It all started in 1993 when the Greek Orthodox Church, and Father Ignatios Senis and Sister Nektaria Paradisi, created the Philanthropic Organization of the Orthodox Church in Calcutta to help all those who were cut off from society: slums dwellers, the illiterate, the orphaned, and the sick. A few years ago, Father Ignatios was ordained Metropolitan of Madagascar, and so all the weight then fell on Sister Nektaria.
As she told NEO, when she first came to India she was forced to survive under extremely difficult conditions, without electricity or water. She initially started providing assistance to remote villages hours from any city and organized a breakfast room to serve homeless children who usually spent their nights in cemeteries. “There was much poverty: starving children and teenage mothers with babies in the arms. Τhese images were an everyday phenomenon that I could not overlook. They were not all Christian, but that did not matter. We do not ask whether someone is an Orthodox, Muslim, or Hindu. He is a human being who suffers. Jesus Christ was crucified for all, regardless of religion,” she says.
The images of the defenseless girls were perhaps the ones that shocked her most and led her to the founding of the first orphanage in 1997. She bought a tract of land in an area outside Calcutta that was more affordable, and within two years she had accepted the first girls, who now have grown up and raised families of their own. “By the time I stepped foot here, I wanted to help those homeless girls who were often raped by drunken men in the area. I cannot not save all of India, but I wanted to help somehow.”
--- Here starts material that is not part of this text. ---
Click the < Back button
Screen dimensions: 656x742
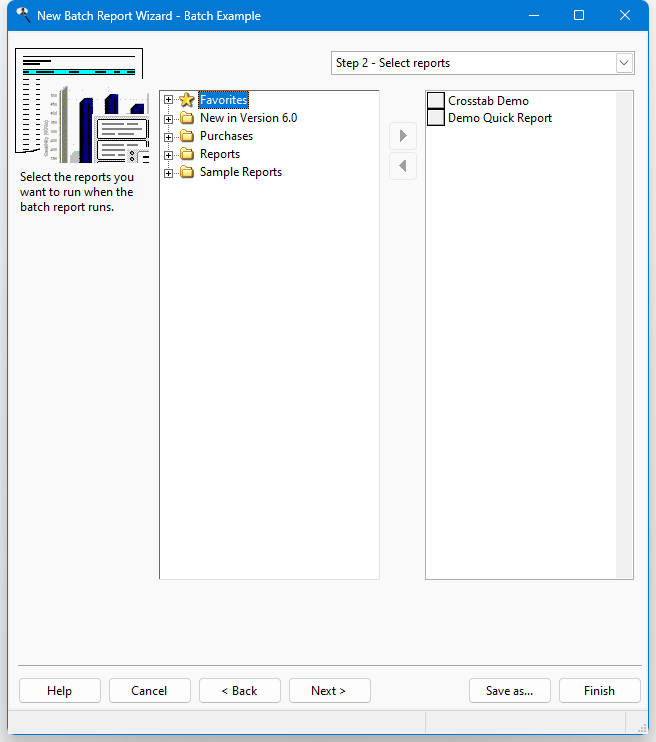pos(239,691)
In the women’s orphanage there is an English school with teachers who Sister Nektaria pays herself through donations. “Here in India if young girls are not educated, they have no future. Their weapon is education: otherwise, they cannot stand on their feet.”
One tragic loss for her last year was the disappearance of two underage girls, Ropali and Sonali, who were under her protection since they had been young, because their mother had died and their father had disappeared. “It was Sunday, we were drinking our tea, when their father suddenly came and asked me to take them for a day at home. Their mom had a small piece of land, which he and his relatives claimed, and he wanted the children to present them as legitimate heirs. I let him take them on condition that he return them the next day because they had school. But the days passed and the children did not reappear. I learned from their relatives that one of them had been sold in marriage to an elderly person for a fee. He had sold his daughter. I never found out what was the other girl’s fate.”
According to Sister Nektaria, the role of women in Calcutta is still lowly and degraded. From the window of her cell, she sees women every day loaded down with sacks while their men ride the donkeys. There have been several occasions when these women have tried to take refuge in the female orphanage or mission to escape from their abusive husbands. “Recently, a worker asked me not to give her the money she is entitled to, but to keep it, because her husband would take it all from her,” she says, pointing out that there is a local mafia in the area. “You should not be afraid of them, because if they sense fear, they will take advantage of you. They want to have control over everything: they give me orders. But you need to defy them with courage.”
Her daily regimen is very strict: she wakes up at two-thirty in the morning and responds to emails from all over the world. At six she goes to school to prepare the children for lessons, which start at eight. “By 11 at night I’m at bed,” she says. “There are times when I even forget to eat. But the smiles of the orphans are my strength.”
Currently, Sister Nektaria is going through a particularly rewarding period because of the fulfillment of her dream of building a school accredited with the Ministry of Education where students can conduct PanHellenic examinations for their admission to the University. ”Who says that miracles do not happen,” she says with a smile. “My miracle was to build this school based solely on the donations and tremendous support of the Greeks from every corner of the globe and now the official opening of the school will take place on May 4th.”